Other than that, I'm sticking with my theory that Haskell is the way to go. I can't write it, but I can appreciate it.
Admin
Prolog?
Admin
Easy problem: 3185 rows x 210 columns Medium problem, n=21: 13300 rows x 420 columns Hard: 41405 rows x 3185 columns
As the algorithm is exponential in the worst case it's a question of being lucky with the heuristics.
Admin
How do you arrive at these numbers? It would seem that there are 35 slots (7 days times 5 groups) to fill with a selection from 455 possible groups. This gives a rowcount of 35 * 455 = 15925 rows. Also the column count (number of restraints) would be 245 = 210 (only one of each pair) + 35 (only one group in each slot).

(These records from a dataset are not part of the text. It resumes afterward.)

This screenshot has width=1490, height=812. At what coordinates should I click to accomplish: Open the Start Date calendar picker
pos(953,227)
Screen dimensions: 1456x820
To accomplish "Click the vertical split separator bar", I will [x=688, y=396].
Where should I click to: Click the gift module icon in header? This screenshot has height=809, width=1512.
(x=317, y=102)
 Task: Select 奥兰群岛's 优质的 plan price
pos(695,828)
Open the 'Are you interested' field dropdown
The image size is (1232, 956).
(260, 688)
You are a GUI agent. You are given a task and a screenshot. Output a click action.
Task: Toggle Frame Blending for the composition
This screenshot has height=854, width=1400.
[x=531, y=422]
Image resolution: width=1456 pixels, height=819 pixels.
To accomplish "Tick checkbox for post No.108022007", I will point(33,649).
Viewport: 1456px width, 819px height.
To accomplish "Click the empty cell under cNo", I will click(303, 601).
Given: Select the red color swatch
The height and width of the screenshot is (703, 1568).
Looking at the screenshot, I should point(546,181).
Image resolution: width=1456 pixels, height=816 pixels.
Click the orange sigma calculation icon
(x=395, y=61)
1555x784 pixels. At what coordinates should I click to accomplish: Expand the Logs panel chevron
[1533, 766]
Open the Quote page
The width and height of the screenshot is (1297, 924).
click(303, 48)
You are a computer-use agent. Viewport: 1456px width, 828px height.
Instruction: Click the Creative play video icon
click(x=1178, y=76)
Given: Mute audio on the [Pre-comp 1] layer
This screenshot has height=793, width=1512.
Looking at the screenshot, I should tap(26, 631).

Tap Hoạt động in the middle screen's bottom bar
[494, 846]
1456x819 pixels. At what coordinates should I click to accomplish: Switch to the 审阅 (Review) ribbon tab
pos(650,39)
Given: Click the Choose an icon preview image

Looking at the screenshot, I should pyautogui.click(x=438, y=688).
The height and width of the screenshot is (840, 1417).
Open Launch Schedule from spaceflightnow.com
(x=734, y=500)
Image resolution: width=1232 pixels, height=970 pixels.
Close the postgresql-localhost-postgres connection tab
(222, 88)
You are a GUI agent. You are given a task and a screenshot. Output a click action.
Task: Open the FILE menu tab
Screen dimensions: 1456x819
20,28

Also, kudos to BYOC for bringing a problem which made me try out several different approaches. :-)
Admin
Admin
The set I try to cover is {(g1, g2) | g1,g2 in G and g1 < g2} U {(g, d) | g in G and d in D}.
The sets I use to cover it are {S(g1, g2, g3, d) | g1,g2,g3 in G and g1 < g2 < g3 and d in D} where S(g1, g2, g3, d) = {(g1, g2), (g1, g3), (g2, g3), (g1, d), (g2, d), (g3, d)}.
Therefore the medium problem has (num_girls CHOOSE 3) * num_days rows and (num_girls CHOOSE 2) + (num_girls * num_days) columns.
Following some research, and relying on an unproven conjecture, I have now solved (an interpretation of) the hard problem by the simple technique of finding a solution to the easy problem, removing the corresponding rows from the matrix, and trying again. I tried to post a solution here, but apparently it looks like spam: I shall post it in the forum.
Addendum (2009-09-18 09:21): Oops. I wasn't removing all the rows I should have done. Now fixed and 6 weeks generated after 10 minutes...
Addendum (2009-09-18 12:21): And still only 6 weeks generated after more than 3 hours. How embarrassing.
Admin
Riiight. Because a "while(true){ continue;/break;} is much more proper... <rolleyes/>
Here's a nickel kid. Go buy yourself a proper programming education.
Admin
Admin
The mere fact that you would find that suggestion laughable does confirm the fact that you need proper programming education.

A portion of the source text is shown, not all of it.